We split our proof into 3 parts: (i) \text{Im}(1_D\otimes g)=D\otimes_R C; (ii) \text{Im}(1_D\otimes f)\subseteq\text{Ker}(1_D\otimes g); and (iii) \text{Ker}(1_D\otimes g)\subseteq\text{Im}(1_D\otimes f).

(i) Since g is an epimorphism by hypothesis every generator d\otimes c of D\otimes_R C is of the form d\otimes g(b)=(1_D\otimes g)(d\otimes b) for some b\in B. Thus \text{Im}(1_D\otimes g) contains all generators of D\otimes_R C, hence \text{Im}(1_D\otimes g)=D\otimes_R C.

(ii) Since \text{Ker} g=\text{Im} f we have gf=0 and \displaystyle (1_D\otimes g)(1_D\otimes f)=1_D\otimes gf=1_D\otimes 0=0, hence \text{Im}(1_D\otimes f)\subseteq\text{Ker}(1_D\otimes g).

(iii) Let \pi:D\otimes_R B\to(D\otimes_R B)/\text{Im}(1_D\otimes f) be the canonical epimorphism. From (ii), \text{Im}(1_D\otimes f)\subseteq\text{Ker}(1_D\otimes g) so (by universal property of quotient Theorem 1.7) there is a homomorphism \alpha:(D\otimes_R B)/\text{Im}(1_D\otimes f)\to D\otimes_R C such that \displaystyle \alpha(\pi(d\otimes b))=(1_D\otimes g)(d\otimes b)=d\otimes g(b). We shall show that \alpha is an isomorphism. Then \text{Ker}(1_D\otimes g)=\text{Im}(1_D\otimes f).

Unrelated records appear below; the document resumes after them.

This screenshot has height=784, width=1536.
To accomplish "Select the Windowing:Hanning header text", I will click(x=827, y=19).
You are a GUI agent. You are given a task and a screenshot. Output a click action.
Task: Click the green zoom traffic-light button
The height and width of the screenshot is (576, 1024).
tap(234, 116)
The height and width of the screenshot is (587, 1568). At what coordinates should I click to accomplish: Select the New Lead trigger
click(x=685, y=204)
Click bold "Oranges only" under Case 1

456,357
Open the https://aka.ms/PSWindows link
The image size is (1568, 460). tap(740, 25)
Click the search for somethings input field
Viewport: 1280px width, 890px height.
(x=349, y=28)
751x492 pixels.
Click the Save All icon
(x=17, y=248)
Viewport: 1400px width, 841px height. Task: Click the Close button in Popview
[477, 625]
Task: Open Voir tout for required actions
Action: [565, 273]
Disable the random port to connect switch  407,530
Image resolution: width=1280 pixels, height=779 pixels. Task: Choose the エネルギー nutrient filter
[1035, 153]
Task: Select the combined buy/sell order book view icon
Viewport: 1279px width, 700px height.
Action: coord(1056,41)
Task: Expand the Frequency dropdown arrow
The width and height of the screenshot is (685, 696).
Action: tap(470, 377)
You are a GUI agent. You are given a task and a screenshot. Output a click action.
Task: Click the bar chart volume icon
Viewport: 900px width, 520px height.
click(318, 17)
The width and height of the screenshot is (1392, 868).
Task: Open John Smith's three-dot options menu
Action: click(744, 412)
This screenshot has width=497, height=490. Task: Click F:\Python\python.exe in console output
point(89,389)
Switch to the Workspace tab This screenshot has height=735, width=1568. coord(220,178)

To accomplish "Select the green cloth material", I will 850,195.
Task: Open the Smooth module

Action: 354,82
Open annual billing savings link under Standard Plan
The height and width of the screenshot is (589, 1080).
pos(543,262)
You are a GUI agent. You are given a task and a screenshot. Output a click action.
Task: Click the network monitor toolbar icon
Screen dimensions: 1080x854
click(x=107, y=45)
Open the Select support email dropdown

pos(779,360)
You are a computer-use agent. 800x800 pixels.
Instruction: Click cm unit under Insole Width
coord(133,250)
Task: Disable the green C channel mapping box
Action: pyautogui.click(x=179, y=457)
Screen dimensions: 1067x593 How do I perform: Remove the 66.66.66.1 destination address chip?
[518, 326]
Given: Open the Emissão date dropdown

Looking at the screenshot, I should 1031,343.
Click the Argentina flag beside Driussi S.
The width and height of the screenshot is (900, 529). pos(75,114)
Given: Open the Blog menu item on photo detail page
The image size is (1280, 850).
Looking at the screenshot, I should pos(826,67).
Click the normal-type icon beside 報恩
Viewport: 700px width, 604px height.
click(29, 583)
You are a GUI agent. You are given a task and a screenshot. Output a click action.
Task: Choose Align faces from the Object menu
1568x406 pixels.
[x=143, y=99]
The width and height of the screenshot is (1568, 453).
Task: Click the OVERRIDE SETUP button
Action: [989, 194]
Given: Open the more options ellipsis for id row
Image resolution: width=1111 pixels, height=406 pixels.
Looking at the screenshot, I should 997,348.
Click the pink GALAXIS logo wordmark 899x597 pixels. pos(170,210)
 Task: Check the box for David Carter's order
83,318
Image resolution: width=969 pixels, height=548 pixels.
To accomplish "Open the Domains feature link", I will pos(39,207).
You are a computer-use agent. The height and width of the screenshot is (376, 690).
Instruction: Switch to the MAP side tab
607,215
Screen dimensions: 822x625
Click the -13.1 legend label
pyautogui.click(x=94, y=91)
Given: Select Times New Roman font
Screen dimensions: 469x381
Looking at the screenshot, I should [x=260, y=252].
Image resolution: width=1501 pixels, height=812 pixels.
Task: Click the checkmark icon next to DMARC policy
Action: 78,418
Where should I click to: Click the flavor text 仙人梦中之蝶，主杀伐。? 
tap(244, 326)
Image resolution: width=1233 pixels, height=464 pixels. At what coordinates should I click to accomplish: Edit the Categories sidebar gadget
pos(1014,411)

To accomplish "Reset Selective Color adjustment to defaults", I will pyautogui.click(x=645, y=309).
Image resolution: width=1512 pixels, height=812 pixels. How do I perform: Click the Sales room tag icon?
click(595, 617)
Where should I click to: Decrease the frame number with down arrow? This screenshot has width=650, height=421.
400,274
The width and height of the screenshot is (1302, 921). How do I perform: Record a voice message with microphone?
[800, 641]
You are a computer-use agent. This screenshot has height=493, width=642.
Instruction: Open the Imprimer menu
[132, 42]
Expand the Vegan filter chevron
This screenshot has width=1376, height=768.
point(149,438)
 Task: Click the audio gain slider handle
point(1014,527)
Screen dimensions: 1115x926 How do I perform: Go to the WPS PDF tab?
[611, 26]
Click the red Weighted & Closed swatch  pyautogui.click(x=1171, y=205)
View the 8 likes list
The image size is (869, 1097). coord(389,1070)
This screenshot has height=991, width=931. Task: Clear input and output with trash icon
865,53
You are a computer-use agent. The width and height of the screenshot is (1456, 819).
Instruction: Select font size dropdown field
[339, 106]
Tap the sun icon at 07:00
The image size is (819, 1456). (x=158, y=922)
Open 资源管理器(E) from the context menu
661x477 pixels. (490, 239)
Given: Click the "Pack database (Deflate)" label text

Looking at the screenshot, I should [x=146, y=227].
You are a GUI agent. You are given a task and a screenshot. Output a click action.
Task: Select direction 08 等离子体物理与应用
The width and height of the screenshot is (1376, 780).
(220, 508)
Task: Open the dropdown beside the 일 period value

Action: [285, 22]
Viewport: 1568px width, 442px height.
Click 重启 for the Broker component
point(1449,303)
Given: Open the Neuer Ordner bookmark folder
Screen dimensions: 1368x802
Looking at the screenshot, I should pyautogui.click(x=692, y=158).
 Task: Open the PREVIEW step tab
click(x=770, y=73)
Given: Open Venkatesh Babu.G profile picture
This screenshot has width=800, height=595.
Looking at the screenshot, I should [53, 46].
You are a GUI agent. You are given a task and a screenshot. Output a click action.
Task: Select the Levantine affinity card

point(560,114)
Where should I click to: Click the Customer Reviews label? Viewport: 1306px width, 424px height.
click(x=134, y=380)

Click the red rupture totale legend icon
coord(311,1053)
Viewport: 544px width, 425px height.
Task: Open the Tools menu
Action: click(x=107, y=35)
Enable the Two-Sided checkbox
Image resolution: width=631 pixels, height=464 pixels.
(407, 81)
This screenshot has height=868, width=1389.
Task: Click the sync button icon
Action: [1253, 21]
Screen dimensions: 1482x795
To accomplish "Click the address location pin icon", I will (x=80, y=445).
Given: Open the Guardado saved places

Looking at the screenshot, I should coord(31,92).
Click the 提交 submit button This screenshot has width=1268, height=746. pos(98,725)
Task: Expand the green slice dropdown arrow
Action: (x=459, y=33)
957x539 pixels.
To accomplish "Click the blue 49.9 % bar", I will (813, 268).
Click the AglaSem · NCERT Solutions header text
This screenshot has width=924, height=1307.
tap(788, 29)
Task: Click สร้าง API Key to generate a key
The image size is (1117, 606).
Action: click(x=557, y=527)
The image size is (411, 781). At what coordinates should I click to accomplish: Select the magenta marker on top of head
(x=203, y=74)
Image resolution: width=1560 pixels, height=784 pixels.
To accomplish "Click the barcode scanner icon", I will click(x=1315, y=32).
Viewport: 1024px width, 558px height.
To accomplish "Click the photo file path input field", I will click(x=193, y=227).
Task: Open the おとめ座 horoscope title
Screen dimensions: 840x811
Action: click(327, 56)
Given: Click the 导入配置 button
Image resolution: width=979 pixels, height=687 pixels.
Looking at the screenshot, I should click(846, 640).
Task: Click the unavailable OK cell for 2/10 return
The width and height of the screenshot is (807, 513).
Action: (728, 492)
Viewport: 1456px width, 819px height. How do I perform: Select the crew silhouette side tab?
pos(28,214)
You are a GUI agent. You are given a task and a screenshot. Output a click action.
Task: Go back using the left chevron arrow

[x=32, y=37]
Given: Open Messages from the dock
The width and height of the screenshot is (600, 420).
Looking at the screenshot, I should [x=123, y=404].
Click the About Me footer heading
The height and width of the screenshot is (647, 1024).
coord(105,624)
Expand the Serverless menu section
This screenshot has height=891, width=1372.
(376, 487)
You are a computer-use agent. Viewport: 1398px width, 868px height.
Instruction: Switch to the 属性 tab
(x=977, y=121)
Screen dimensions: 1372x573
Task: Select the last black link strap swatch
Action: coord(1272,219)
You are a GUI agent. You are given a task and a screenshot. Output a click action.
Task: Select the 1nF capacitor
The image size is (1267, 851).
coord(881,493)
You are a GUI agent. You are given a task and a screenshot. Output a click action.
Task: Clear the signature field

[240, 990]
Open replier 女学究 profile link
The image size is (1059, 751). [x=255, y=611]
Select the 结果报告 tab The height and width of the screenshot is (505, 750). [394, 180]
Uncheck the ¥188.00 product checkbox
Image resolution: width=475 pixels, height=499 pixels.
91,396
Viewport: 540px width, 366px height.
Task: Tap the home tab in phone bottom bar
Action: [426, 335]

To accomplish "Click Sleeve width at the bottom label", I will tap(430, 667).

We show first that the map \beta:D\times C\to(D\otimes_R B)/\text{Im}(1_D\otimes f) given by (d,c)\mapsto\pi(d\otimes b), where g(b)=c, is independent of the choice of b. Note that there is at least one such b since g is an epimorphism. If g(b')=c, then g(b-b')=0 and b-b'\in\text{Ker} g=\text{Im} f, hence b-b'=f(a) for some a\in A. Since d\otimes f(a)\in\text{Im}(1_D\otimes f) and \pi(d\otimes f(a))=0, we have
\begin{aligned}  \pi(d\otimes b)&=\pi(d\otimes(b'+f(a))\\  &=\pi(d\otimes b'+d\otimes f(a))\\  &=\pi(d\otimes b')+\pi(d\otimes f(a))\\  &=\pi(d\otimes b').  \end{aligned}

Therefore \beta is well-defined.

Verify that \beta is middle linear:
\begin{aligned}  \beta(d_1+d_2,c)&=\pi((d_1+d_2)\otimes b)\qquad\text{where }g(b)=c\\  &=\pi(d_1\otimes b+d_2\otimes b)\\  &=\pi(d_1\otimes b)+\pi(d_2\otimes b)\\  &=\beta(d_1,c)+\beta(d_2,c).  \end{aligned}

\begin{aligned}  \beta(d,c_1+c_2)&=\pi(d\otimes(b_1+b_2))\qquad\text{where }g(b_i)=c_i\\  &=\pi(d\otimes b_1+d\otimes b_2)\\  &=\pi(d\otimes b_1)+\pi(d\otimes b_2)\\  &=\beta(d,c_1)+\beta(d,c_2).  \end{aligned}

Let r\in R.
\begin{aligned}  \beta(dr,c)&=\pi(dr\otimes b)\qquad\text{where }g(b)=c\\  &=\pi(d\otimes rb)\\  &=\beta(d,rc)\qquad\text{where }g(rb)=rg(b)=rc.  \end{aligned}

By universal property of tensor product there exists a unique homomorphism \bar{\beta}:D\otimes_R C\to(D\otimes_R B)/\text{Im}(1_D\otimes f) such that \bar{\beta}(d\otimes c)=\beta(d,c)=\pi(d\otimes b), where g(b)=c.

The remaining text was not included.